Jackknife and bootstrapping resampling techniques to evaluate the precision of lens formula constants.

PURPOSE

The purpose of this study was to develop a method for evaluating intraocular lens (IOL) formula constant uncertainties using two modern statistical techniques-jackknife and bootstrap resampling.

METHODS

Using two datasets (dataset 1: 888 eyes treated with the aberration correcting Hoya Vivinex IOL, dataset 2: 821 eyes with the spherical Alcon SA60AT/SN60AT IOL), formula constant uncertainties for the SRK/T (Aconst), Hoffer-Q (pACD), Holladay 1 (SF), simplified Haigis (a0) with preset a1/a2, Haigis (triplet a0/a1/a2), Castrop (triplet C/H/R) and Olsen formula (ACD) were evaluated. All input parameters were jackknife and bootstrap (N = 1000) resampled, and formula constants for each sample derived using nonlinear iterative optimisation techniques.

RESULTS

In single constant formulae where the constant acts directly on the effective lens position (Hoffer-Q, Holladay 1, simplified Haigis, Olsen), the formula constant in each case showed a standard deviation (SD) of about 0.01 with both jackknife and bootstrap sampling. The SRK/T Aconst showed a SD of about 0.018, and the Haigis and Castrop formulae with constant triplets showed large variations in the 3 constants (a0/a1/a2 about 0.036/0.005/0.002, C/H/R about 0.001/0.011/0.012).
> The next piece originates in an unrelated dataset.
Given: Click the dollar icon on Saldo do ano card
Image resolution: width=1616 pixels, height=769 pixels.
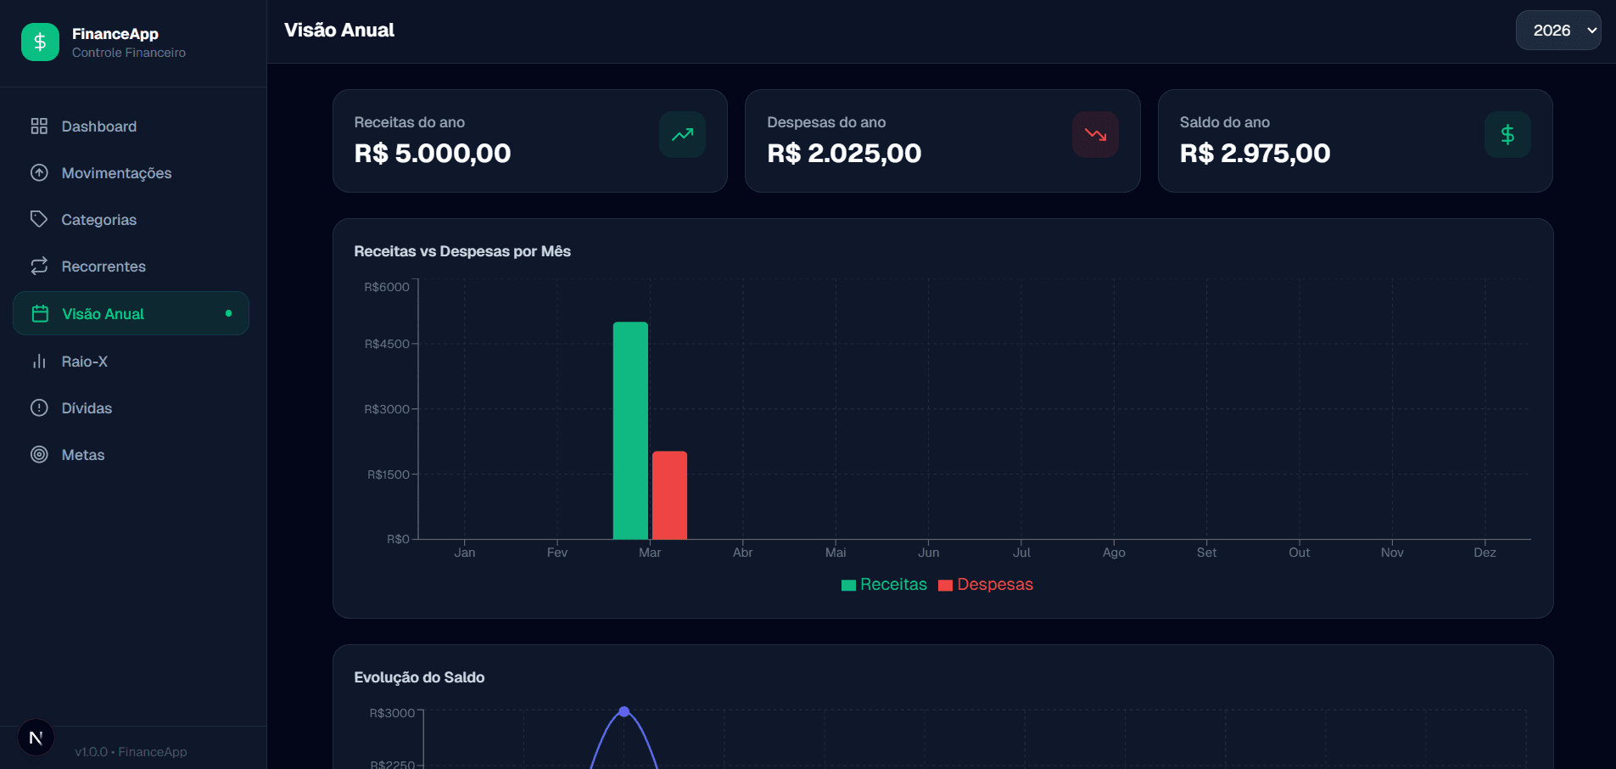Looking at the screenshot, I should [1507, 134].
Direct formula reversion and solving for the formula constant yielded systematically larger SD values (Aconst/pACD,SF/a0/ACD = 0.586/0.395/0.403/0.324/0.304) with highly skewed distributions.

CONCLUSION

The distributions of formula constants with relevant benchmarks such as SD or confidence intervals can be derived with jackknife and bootstrap resampling techniques, offering potential advantages over direct formula reversion which yields skewed distributions, making central metrics such as the formula constant distribution mean unsuitable for constant optimisation.